**Page extract**
==================================================

The signing of the agreement between the intelligence agencies of Afghanistan and Pakistan – National Security Directorate (NSD) and Inter-Services Intelligence (ISI) respectively – has brought to the surface new “fault lines” that would have bearing on the deteriorating security situation in Afghanistan as well as the prospects of peace talks in the week ahead.

A significant body of opinion within Afghanistan is critical of the NSD-ISI tie-up. Such criticism will not wither away and may even snowball in the coming days. The point is, President Ashraf Ghani has showed the audacity to decide on the signing of the agreement all by himself and his political decision is a gambit.

What emerges is that the NDS-ISI controversy is making strange bedfellows in Afghan politics, even as former president Hamid Karzai and Chief Executive Officer Abdullah Abdullah who had been bitter enemies through the past decade (ever since the latter was removed as foreign minister in 2005) are finding themselves on the same page. The stance of other key players (such as Vice-President Rashid Dostum, for example) is also to be carefully assessed. Meanwhile, a rift has appeared between Ghani and the Afghan parliament as well.

Why did Ghani take such a fateful decision? He isn’t unaware of the groundswell of “anti-Pakistan” feelings in Afghanistan.

The heart of the matter is that Ghani finds himself at a crossroads. He has an option to pursue the military path to confront the Taliban but he is intelligent enough to sense the futility of taking that path. His political vision is predicated on finding an end to the decades-old civil war.

==================================================

**Short exercise**
Reproduce the part of the article on the Afghanistan-Pakistan intelligence agreement between "The signing of the agreement between" and "the week ahead.", inclusive.

==================================================

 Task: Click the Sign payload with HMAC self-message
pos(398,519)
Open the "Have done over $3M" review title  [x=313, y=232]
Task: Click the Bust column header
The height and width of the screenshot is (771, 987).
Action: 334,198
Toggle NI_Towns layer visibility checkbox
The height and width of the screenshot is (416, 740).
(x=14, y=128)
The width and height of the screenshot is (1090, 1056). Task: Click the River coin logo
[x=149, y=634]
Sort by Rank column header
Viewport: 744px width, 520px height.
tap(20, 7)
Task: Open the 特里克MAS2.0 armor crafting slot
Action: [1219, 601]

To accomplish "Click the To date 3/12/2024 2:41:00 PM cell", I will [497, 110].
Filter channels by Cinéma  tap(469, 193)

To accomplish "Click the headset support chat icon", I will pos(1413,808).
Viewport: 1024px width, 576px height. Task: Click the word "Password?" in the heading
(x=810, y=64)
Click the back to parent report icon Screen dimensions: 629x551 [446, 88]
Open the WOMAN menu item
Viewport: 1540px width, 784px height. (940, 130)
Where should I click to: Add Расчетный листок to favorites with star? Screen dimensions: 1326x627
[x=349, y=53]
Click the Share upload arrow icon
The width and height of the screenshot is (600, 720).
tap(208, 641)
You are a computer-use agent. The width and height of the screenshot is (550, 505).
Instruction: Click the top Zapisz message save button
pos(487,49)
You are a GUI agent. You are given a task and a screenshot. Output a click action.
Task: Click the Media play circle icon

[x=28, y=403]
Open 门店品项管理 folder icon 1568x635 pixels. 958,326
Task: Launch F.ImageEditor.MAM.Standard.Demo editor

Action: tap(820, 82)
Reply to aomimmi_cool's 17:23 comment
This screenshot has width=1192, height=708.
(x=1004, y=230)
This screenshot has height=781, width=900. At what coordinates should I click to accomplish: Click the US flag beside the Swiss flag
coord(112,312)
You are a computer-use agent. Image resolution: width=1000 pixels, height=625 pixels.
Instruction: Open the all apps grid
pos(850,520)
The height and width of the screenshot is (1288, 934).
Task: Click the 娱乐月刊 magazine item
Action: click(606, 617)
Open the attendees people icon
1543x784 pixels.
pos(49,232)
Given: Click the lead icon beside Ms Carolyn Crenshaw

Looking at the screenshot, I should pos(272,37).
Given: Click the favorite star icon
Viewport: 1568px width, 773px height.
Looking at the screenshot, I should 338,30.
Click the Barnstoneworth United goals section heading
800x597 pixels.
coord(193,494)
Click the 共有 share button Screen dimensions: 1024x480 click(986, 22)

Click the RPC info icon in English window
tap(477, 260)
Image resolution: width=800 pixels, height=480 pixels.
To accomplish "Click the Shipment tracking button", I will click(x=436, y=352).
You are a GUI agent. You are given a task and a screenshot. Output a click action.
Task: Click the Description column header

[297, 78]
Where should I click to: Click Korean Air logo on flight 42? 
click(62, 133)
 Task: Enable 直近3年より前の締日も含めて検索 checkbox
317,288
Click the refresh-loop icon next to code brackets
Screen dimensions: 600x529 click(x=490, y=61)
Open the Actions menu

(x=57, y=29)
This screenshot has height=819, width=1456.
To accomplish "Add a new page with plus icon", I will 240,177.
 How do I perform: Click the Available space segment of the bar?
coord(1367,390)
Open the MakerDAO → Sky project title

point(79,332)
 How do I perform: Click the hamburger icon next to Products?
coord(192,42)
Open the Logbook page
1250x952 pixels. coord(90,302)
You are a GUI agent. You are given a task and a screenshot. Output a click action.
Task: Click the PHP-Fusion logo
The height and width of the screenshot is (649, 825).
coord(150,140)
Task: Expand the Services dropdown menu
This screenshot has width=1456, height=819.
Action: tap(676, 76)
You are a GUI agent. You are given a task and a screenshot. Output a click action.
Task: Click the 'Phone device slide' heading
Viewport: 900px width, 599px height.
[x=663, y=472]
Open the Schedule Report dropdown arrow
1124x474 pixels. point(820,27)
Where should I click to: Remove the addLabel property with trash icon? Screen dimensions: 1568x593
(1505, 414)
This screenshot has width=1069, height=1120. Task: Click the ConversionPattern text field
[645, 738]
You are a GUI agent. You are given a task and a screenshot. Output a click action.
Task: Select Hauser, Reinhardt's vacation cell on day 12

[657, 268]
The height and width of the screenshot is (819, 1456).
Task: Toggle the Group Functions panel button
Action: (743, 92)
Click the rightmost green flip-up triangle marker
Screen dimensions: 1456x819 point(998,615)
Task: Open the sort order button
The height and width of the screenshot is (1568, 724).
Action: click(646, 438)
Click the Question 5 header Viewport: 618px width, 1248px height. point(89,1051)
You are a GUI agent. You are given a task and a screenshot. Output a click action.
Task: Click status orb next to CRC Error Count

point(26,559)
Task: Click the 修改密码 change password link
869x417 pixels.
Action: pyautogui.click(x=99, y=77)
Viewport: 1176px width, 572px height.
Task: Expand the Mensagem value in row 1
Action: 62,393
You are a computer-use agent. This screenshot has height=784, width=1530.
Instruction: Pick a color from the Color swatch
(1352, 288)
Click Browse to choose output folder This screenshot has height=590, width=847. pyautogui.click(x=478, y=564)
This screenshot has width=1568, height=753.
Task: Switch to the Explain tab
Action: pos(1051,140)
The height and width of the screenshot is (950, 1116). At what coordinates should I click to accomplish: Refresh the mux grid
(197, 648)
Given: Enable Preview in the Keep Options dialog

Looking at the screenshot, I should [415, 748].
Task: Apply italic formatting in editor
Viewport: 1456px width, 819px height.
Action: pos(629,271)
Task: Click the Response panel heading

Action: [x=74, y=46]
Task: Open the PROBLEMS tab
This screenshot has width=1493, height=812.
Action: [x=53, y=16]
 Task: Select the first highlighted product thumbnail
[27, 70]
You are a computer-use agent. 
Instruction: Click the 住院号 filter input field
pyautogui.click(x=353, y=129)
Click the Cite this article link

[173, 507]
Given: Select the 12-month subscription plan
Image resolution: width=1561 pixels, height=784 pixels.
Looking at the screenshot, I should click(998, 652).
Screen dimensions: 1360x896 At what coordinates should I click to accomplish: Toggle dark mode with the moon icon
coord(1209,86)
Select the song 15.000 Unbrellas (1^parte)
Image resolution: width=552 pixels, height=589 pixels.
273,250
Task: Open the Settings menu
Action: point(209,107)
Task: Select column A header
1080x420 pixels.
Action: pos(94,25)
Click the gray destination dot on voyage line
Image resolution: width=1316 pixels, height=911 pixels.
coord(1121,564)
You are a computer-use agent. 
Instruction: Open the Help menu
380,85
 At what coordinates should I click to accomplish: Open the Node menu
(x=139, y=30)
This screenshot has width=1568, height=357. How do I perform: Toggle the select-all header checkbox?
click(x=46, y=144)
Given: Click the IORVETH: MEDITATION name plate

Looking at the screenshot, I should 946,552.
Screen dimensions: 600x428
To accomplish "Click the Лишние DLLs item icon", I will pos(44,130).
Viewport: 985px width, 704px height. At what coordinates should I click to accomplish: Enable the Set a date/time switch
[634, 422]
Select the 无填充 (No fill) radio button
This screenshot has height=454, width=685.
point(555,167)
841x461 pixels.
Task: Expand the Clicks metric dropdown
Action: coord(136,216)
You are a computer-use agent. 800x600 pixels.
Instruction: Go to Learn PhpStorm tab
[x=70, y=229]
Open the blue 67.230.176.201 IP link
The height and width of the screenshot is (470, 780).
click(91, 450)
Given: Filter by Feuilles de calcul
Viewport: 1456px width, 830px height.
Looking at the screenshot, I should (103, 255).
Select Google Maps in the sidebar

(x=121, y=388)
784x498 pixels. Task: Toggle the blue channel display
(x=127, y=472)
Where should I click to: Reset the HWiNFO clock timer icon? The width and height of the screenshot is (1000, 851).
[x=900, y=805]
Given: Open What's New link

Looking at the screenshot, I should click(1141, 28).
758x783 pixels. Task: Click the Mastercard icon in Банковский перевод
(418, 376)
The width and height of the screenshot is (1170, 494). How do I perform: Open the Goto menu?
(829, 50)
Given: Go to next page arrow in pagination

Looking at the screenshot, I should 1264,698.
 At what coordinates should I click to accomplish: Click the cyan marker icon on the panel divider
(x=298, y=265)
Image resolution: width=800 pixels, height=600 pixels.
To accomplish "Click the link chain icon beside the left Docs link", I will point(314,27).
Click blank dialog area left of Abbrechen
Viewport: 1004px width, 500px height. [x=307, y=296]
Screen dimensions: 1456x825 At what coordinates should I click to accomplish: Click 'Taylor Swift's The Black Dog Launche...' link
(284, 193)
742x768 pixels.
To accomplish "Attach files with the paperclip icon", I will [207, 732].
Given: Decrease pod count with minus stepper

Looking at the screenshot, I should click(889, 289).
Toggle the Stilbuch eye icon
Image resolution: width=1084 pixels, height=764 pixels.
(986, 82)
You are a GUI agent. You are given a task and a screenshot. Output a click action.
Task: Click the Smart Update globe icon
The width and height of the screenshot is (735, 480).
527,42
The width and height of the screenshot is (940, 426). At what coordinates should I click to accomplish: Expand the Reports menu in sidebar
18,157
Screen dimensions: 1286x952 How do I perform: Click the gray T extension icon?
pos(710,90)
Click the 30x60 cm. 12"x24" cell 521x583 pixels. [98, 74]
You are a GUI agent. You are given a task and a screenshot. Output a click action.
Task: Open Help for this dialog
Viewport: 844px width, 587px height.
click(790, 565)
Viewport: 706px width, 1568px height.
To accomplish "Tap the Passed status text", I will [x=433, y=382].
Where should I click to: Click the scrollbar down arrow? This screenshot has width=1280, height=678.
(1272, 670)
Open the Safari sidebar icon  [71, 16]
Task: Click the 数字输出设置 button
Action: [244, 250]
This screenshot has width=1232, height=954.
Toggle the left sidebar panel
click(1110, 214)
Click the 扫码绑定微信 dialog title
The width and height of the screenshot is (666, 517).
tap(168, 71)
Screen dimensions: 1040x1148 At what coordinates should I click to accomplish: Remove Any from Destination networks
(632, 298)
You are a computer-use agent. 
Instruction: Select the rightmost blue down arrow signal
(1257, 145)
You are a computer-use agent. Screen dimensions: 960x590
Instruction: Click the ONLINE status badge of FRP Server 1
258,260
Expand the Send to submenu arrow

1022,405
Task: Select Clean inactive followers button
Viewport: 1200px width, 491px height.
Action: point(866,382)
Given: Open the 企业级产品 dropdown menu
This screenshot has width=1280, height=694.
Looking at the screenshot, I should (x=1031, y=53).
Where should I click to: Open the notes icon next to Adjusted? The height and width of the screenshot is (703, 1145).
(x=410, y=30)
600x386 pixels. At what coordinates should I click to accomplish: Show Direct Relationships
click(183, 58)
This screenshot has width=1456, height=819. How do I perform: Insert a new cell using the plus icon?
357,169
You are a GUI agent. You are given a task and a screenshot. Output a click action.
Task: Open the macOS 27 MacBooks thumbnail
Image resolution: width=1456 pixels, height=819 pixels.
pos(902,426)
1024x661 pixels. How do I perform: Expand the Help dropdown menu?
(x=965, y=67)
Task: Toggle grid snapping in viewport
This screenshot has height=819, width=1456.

==================================================

**Worked answer**
The signing of the agreement between the intelligence agencies of Afghanistan and Pakistan – National Security Directorate (NSD) and Inter-Services Intelligence (ISI) respectively – has brought to the surface new “fault lines” that would have bearing on the deteriorating security situation in Afghanistan as well as the prospects of peace talks in the week ahead.